Stated task:
Retype the records exactly, from the line containing "Given: Open the 类别 category dropdown" down to the end of the records, both ends included, and leave the pictures out of your answer.

----- Data shown -----

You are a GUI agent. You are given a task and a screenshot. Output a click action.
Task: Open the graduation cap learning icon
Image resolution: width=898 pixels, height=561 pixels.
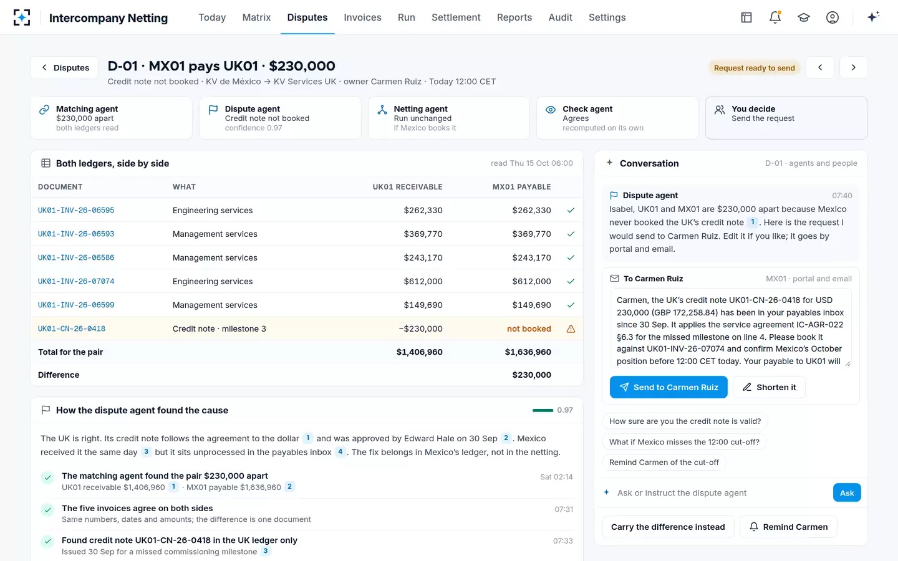804,17
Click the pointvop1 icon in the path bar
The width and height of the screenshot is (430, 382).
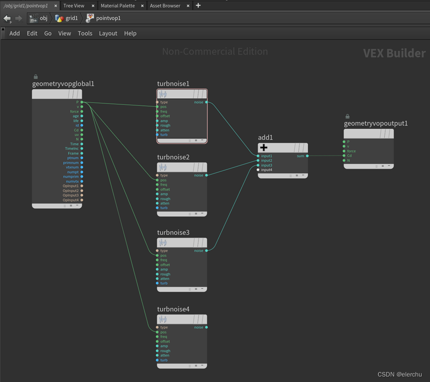click(89, 18)
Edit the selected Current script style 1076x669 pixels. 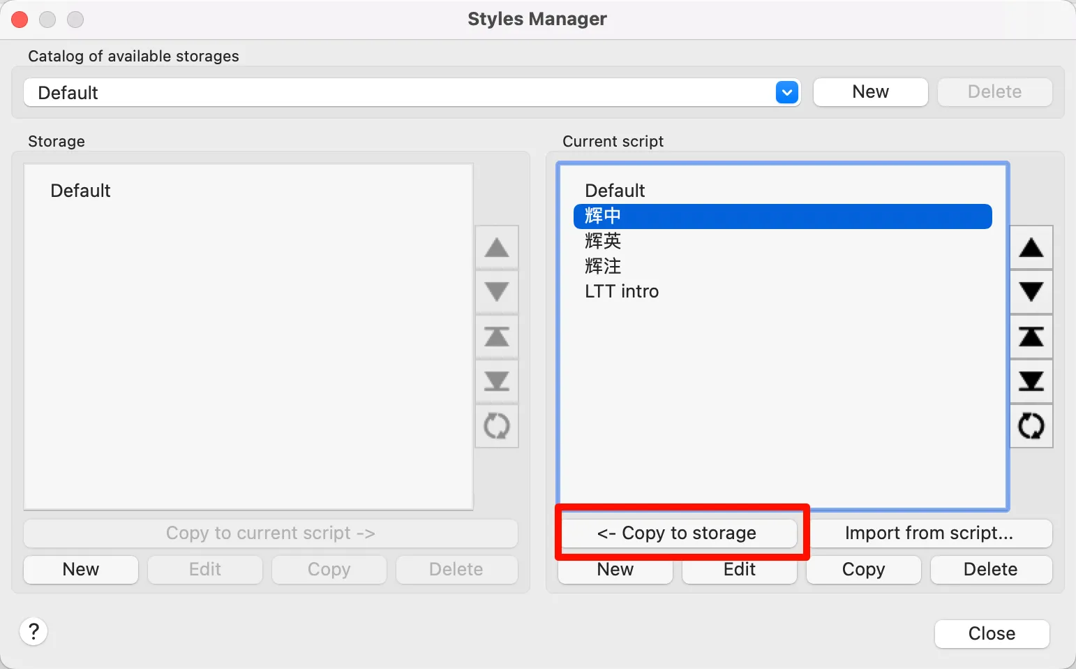(x=739, y=569)
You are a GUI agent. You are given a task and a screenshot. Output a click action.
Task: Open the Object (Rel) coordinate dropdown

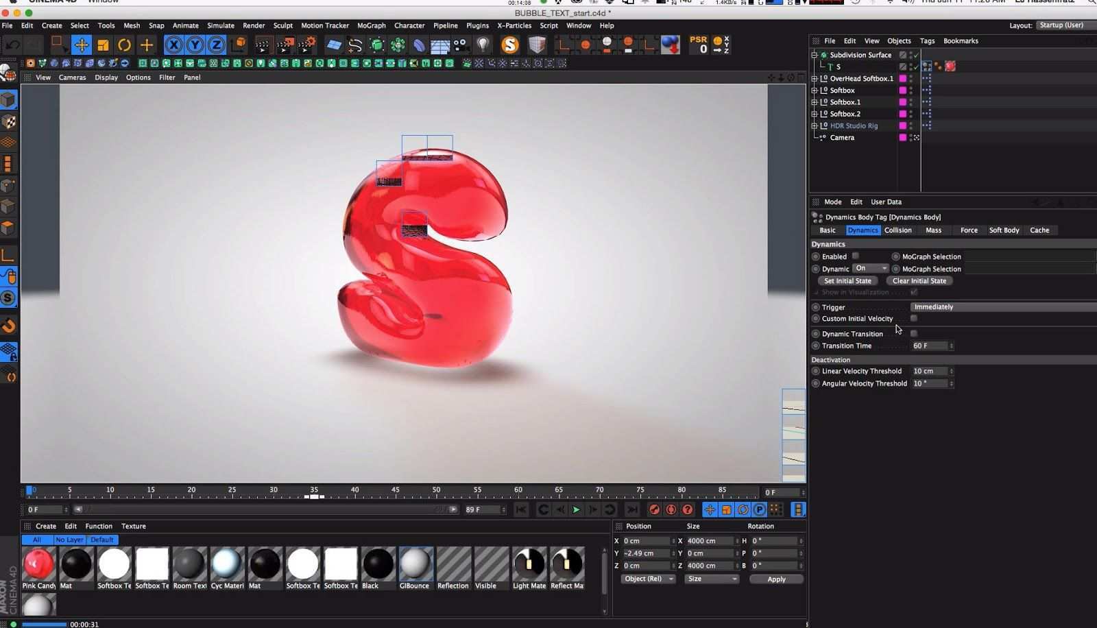point(648,579)
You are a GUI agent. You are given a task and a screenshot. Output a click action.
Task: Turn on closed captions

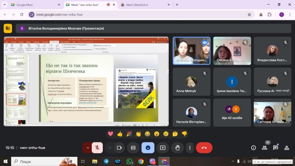tap(133, 148)
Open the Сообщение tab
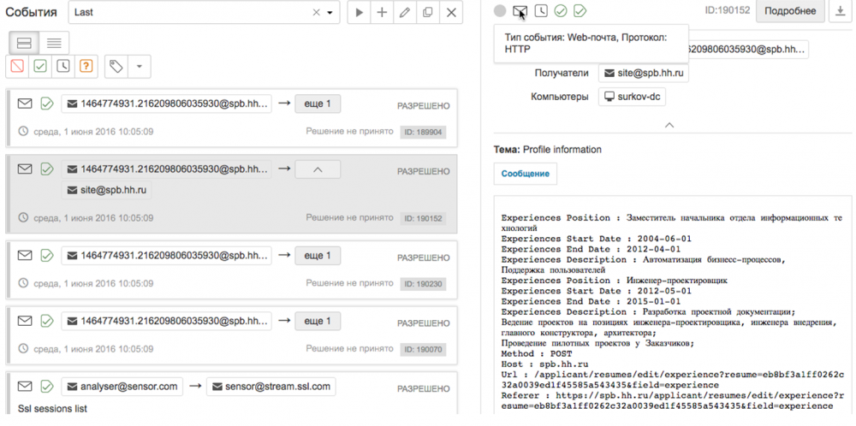 pyautogui.click(x=525, y=174)
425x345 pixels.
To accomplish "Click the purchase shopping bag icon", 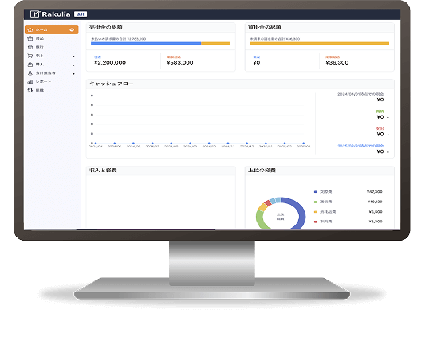I will (30, 65).
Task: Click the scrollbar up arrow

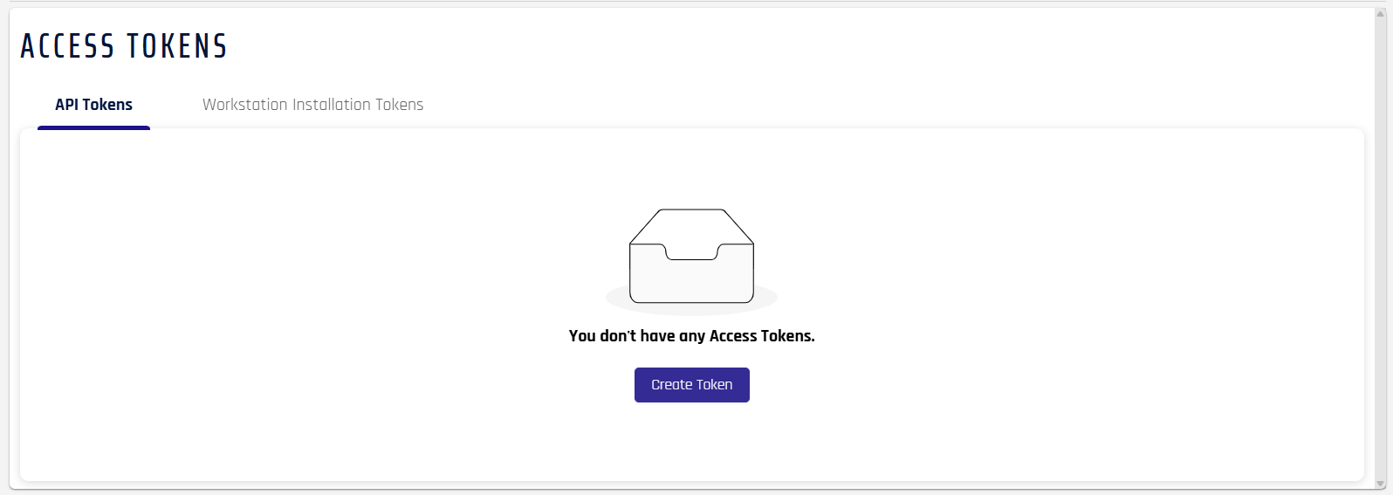Action: (x=1381, y=14)
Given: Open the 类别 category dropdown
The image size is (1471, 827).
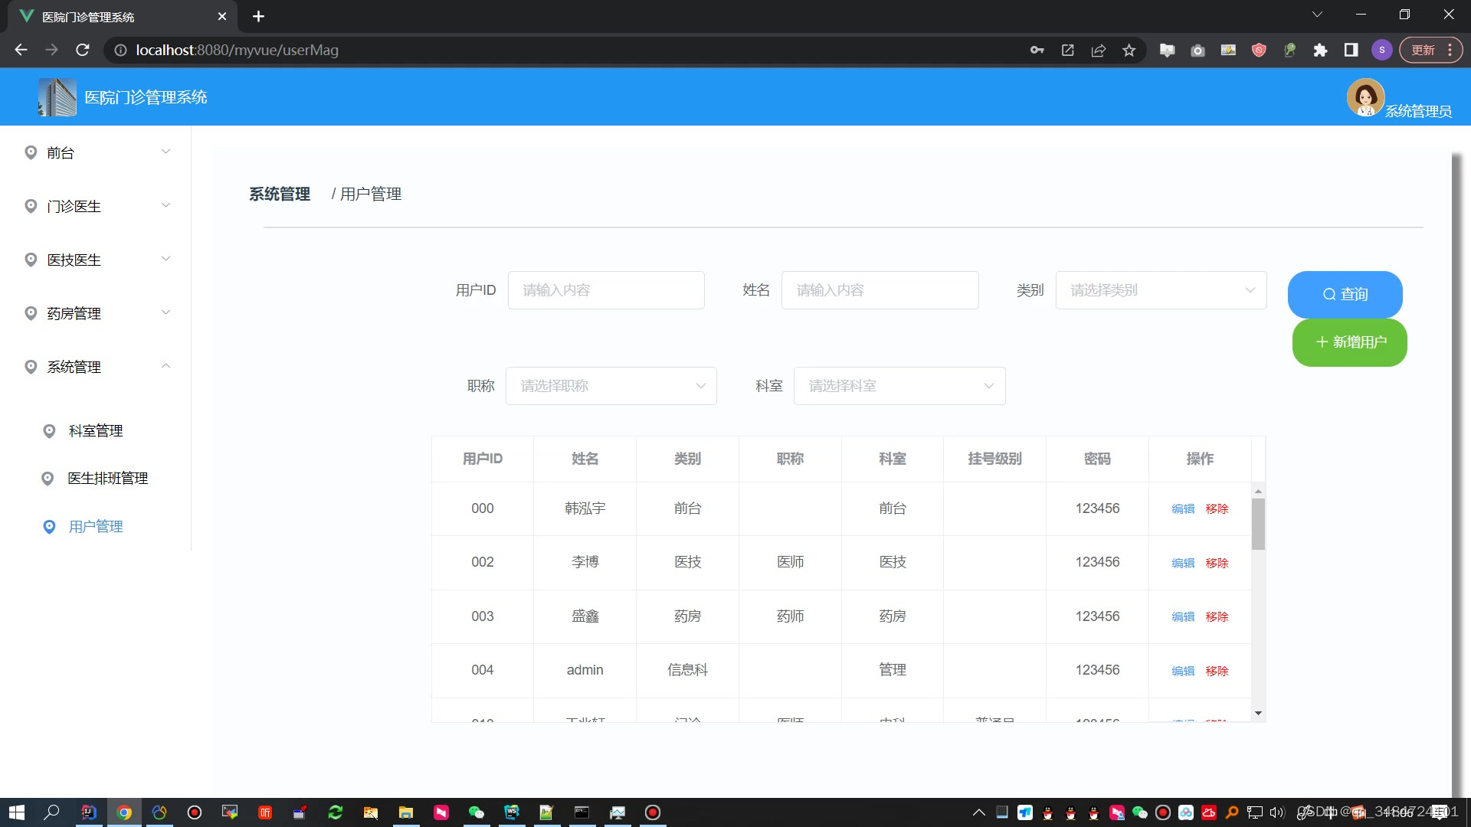Looking at the screenshot, I should (1161, 290).
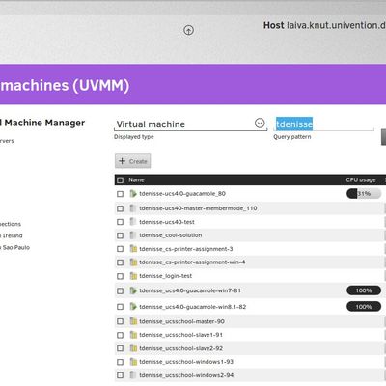Toggle select-all checkbox in Name header
Viewport: 386px width, 386px height.
(121, 180)
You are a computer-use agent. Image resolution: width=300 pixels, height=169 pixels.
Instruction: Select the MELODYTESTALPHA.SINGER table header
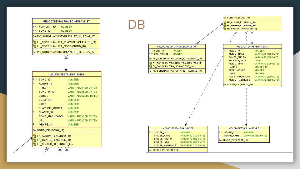tap(178, 128)
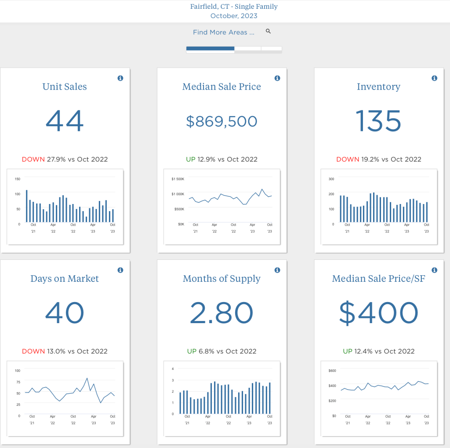Click the Days on Market info icon
The image size is (450, 448).
click(120, 270)
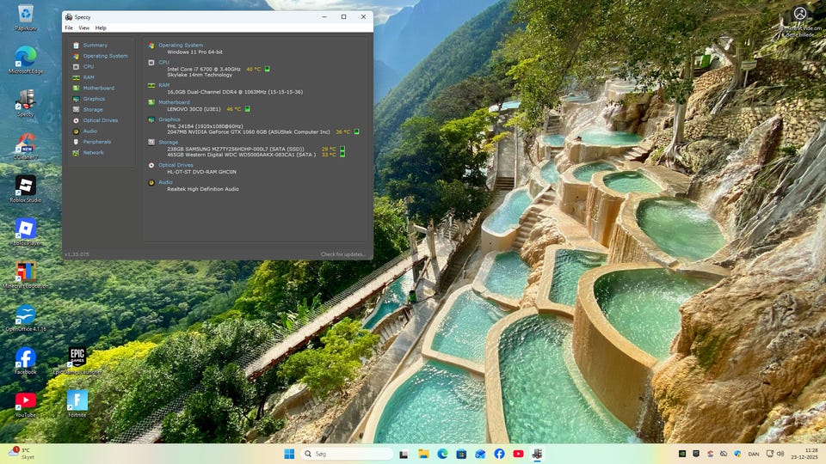Viewport: 826px width, 464px height.
Task: Select Optical Drives in the sidebar
Action: tap(100, 120)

-----

Right answer:
Given: Open the 类别 category dropdown
The image size is (1471, 827).
Looking at the screenshot, I should (1161, 290).
Toggle select-all checkbox in Name header
Viewport: 386px width, 386px height.
(121, 180)
You are a computer-use agent. Image resolution: width=300 pixels, height=169 pixels.
Instruction: Select the MELODYTESTALPHA.SINGER table header
tap(178, 128)
Click the Days on Market info icon
The image size is (450, 448).
click(120, 270)
Viewport: 826px width, 464px height.
Task: Select Optical Drives in the sidebar
Action: tap(100, 120)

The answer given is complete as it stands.